Pada Selasa (17/11), Aljazirah melaporkan pengunduran diri yang diumumkan juru bicara Kementerian Luar Negeri Armenia Senin (16/11) di Facebook ini dilakukan saat tekanan Perdana Menteri Nikol Pashinyan untuk mundur terus meningkat. Pekan ini ribuan orang turun ke jalan.
Pengunjuk rasa meminta Pashinyan mundur karena ia menandatangani gencatan senjata yang menguntungkan Azerbaijan dalam konflik di Nagorno-Karabakh. Perang yang menewaskan lebih dari 2.300 pasukan Armenia. Azerbaijan tidak mengumumkan jumlah korban jiwa mereka.
Pashniyan mengatakan ia bertanggung jawab hilangnya wilayah Armenia. Ia mengatakan perjanjian itu mencegah kerugian lebih besar dan menyelamatkan banyak nyawa setelah militer Azerbaijan mendapatkan kemajuan yang besar. Ia bersumpah bertahan di kursi pemerintahan dan membawa stabilitas di Armenia.
Pada Sabtu (15/11) lalu, Badan Keamanan Nasional Armenia mengatakan mereka menahan sejumlah mantan pejabat. "Yang berencana merebut kekuasaan dengan cara ilegal dengan membunuh perdana menteri," kata pasukan keamanan dalam pernyataan mereka.

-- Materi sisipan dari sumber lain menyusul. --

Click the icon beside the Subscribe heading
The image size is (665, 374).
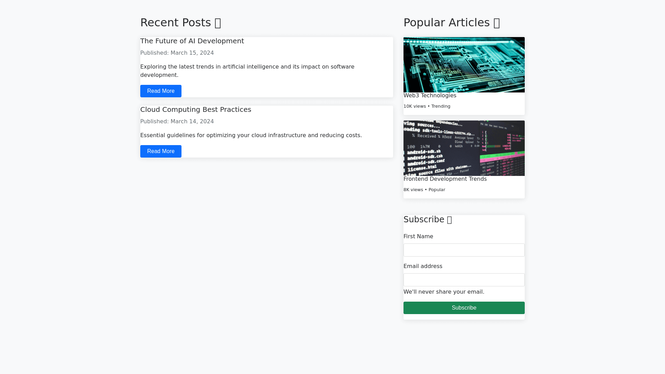449,220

Peneliti dari lembaga think tank Armenia, Regional Studies Center, Richard Girgagosian memperingatkan instabilitas dapat terus berlanjut. Ia mengatakan langkah pemerintah untuk menyiapkan masyarakat dalam menghadapi kekalahan sangat sedikit.
"Ketegangan terus berlanjut dan sayangnya situasi di dalam negeri semakin tidak stabil," kata Girgagosian pada Aljazirah.

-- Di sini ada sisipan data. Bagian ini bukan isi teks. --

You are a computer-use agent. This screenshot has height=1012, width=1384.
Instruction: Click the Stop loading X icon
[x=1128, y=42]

Girgagosian mengatakan nasib Pashniyan masih belum dapat dipastikan. Pashniyan terpilih tahun 2018 usai rakyat Armenia menggelar unjuk rasa besar untuk menggulingkan pemerintah sebelumnya yang dituduh melakukan korupsi.
"Pashinyan berkuasa pada tahun 2018 dalam aksi tanpa kekerasan rakyat meraih kemenangan, dia penyintas dan plot pembunuhan terhadapnya pun dilakukan kelompok terpinggirkan yang berkaitan dengan pemerintah sebelumnya, nasib politiknya berada di tangannya sendiri," kata Girgagosian.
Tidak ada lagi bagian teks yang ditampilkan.